The data complexity of EL++ suggest strongly that a sensible
reduction to SQL is unlikely (i.e., you'll need datalogesque rules as
well).

[VK] The interesting question in my mind then is what is the additional functionality achieved by these datalogesque rules that are not present in
SQL? The reason I ask is because today the major RDBMS vendors support
transitive closure operations and I was wondering if there is any other
functionality that is missing in SQL.

Also, what would be great is to get a concrete real world example which illustrates the above. The example given by Kavitha, I believe has a SQL translation. Getting such examples are crucial to showing the value of the web.

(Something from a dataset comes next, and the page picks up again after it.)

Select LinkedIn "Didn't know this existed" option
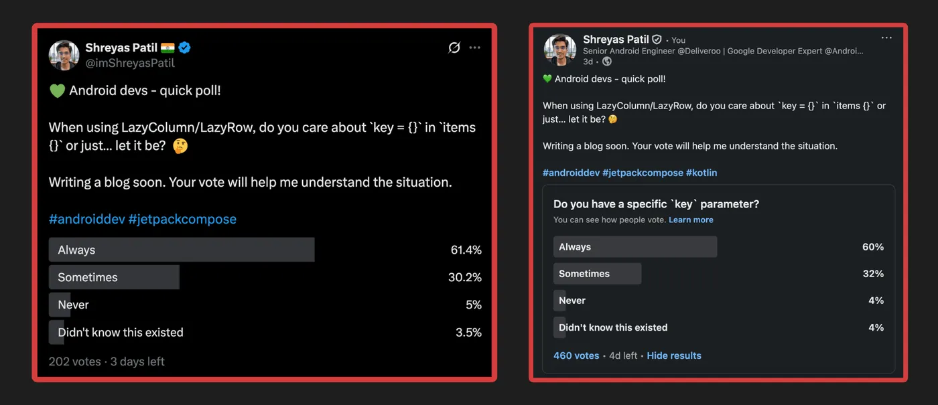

Even logspace data complex logics can be tricky. The DL-Lite family
is the paramount example and they can have an exponential blowup in
the size of the query (since they need to intern parts of the tbox in
the query, so each conjunct might expand, and then the permutations
of the expansions must be added to the union of queries...er...as I
recall :))

[VK] From a pragmatic point of view, in the context of a given application, this just needs to be done once. There are well defined RDBMS approaches to
create views, materialize them, develop indexing structures to achieve
scalability.

For instance, I know that a common approach to using Snomed is to precompute
the "closure" and store it in a RDBMS.

So, the real world has figured out ways of dealing with these situations and I am yet to see examples of how using semantic web technologies, will give them
the scalability and make their life easier.

So, basically, large queries with large, connectd TBoxes will be
challenging, requiring clever optimization of the rewriting. This
isn't something you'll do by hand ;)

[VK] Can I have some real world examples which illustrate this?